When a fertilised egg digs into your uterus, it naturally causes some cells in the uterine lining to shed. Your body won't use these cells, so you end up bleeding in the same way you do during menstruation. Most of the time, implantation bleeding is extremely light. Some women miss it entirely, or just see a little blood when they use tissue after using the toilet. Other women have implantation bleeding that is heavy enough to look like a regular period. In either case, according to the American Pregnancy Association, the bleeding may be accompanied by some cramping, because the uterus, which is a muscle, is being stimulated through the implantation process. The APA notes that implantation bleeding usually happens six to 12 days after conception.
When a fertilised egg implants in the uterus, it signals hormonal changes in your body so that the egg can grow properly and won't be attacked by your immune system as an invader. Suddenly, you have to support the energy it takes to make these changes happen. If you don't get more rest or eat properly, according to BabyCenter, you may find that you are more tired than usual. This can range anywhere from feeling a little less peppy to being so tired that you nod off and don't feel rested after a full night's sleep.

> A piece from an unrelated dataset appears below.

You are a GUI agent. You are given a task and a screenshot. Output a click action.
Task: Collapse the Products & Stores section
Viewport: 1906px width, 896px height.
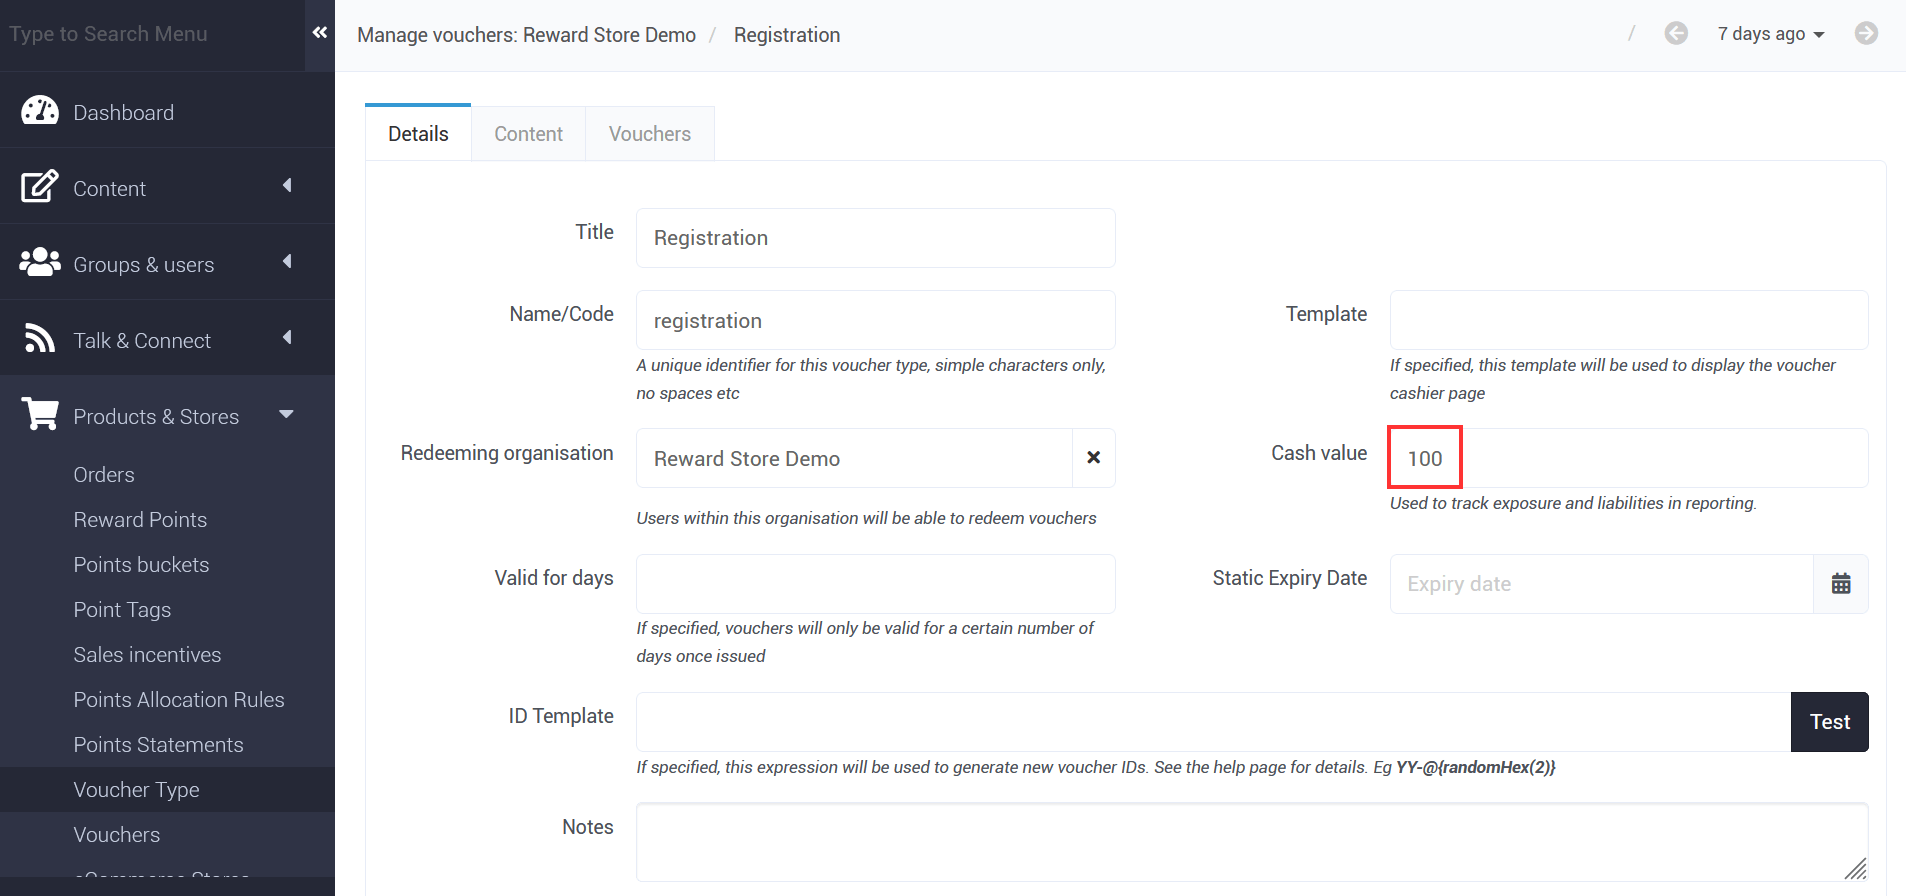287,414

Women's Health explains that, when you aren't pregnant, you shed the lining of your uterus through menstrual bleeding every month. When implantation has occurred, the egg requires this lining, so you can't get rid of it the way you normally would. If you don't have any bleeding around your normal period date, implantation may have occurred. Sometimes it's hard to tell if you've truly missed a cycle, because other factors, such as stress and diet, may impact the timing of your menstruation. In general, it's a good idea to take a pregnancy test if you're more than a week late, especially if your cycles are regular. If the test is positive, you would be around three to five weeks pregnant, depending on the length of your cycle and exactly when you ovulated and conceived.